Stationary Composting Bins

A stationary compost bin will tend to have a larger capacity than other bins and are usually made of plastic with dark colours to help preserve heat in the bin.Most stationary compost bins have a lid on the top and are open on the bottom; the lid will help to keep moisture in while the open base will help microorganisms get in as they help to speed up the process. Some bins may also have a door to be used to remove the finished compost material, otherwise the material can be removed by removing the top lid.

Compost Tumblers

The biggest advantage of using a compost tumbler bin is the ease of turning. These bins do however hold less than most stationarybins. The compost bins which tumble are designed with a metal or plastic bin mounted on a stand with a crank handle for turning. Tumbling compost bins are easier to use as they make it simpler to mix the contents of the compost and the regular spinning of the compost helps the material break down faster. Even though the material is broken down faster with spinning, most tumblers do not have openings which would allow worms and other microorganisms to enter the compost which would add to the nutrient value of the compost.

Worm Composters

Worm composters produce quicker results than most other compost bins. The Eisenia Fetida (red wigglers) are the ones used in worm compost bins and they break down food waste rapidly. They produce very high quality compost and fertilizing liquid which can be considered as compost tea and the compost is practically odourless. Most worm composters are placed indoors and these types of worms thrive in temperatures between 55 and 75 degrees Fahrenheit. Worm composters sometimes come with stackable trays which allows you to stack one tray on the other when the worm has digested the contents of the other tray. The worms will make their way up the trays while the worm castings (manure) gathers at the bottom.
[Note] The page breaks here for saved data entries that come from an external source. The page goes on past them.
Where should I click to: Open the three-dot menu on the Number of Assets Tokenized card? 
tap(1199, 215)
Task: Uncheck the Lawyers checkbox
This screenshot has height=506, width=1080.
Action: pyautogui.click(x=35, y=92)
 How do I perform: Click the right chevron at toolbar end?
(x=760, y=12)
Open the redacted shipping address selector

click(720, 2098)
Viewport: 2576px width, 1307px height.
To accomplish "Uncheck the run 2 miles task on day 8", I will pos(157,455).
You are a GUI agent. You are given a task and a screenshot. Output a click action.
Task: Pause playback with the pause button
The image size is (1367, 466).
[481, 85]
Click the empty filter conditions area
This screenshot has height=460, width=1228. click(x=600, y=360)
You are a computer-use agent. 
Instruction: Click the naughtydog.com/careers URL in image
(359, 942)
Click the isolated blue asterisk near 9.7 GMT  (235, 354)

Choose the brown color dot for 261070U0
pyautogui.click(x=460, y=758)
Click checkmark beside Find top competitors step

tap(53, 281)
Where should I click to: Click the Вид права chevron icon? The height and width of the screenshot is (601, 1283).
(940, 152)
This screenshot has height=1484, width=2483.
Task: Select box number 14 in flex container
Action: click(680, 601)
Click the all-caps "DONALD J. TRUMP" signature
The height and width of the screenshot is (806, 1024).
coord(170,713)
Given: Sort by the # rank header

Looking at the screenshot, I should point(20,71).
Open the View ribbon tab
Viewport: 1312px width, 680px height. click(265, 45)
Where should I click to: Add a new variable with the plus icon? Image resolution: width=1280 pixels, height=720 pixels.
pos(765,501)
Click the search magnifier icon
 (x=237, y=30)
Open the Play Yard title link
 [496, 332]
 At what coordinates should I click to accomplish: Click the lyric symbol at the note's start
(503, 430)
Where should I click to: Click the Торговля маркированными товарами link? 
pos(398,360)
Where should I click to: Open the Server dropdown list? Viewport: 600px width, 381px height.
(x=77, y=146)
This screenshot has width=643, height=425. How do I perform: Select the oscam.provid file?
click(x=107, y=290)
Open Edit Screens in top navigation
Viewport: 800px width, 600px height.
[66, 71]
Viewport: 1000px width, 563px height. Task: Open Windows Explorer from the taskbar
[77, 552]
There are also indoor composters which use little electricity. An indoor compost bin will break down kitchen waste while the electricity heats and aerates food scraps.Other types of compost bins include: concrete block compost bin, wooden pallet compost bin, plastic compost bin and wire compost bin. Each composter has their advantages and disadvantages. Concrete compost bins are the most stable as the blocks are virtually indestructible. An important aspect for most bins is to find a way to allow microorganisms in as they help speed up the composting process.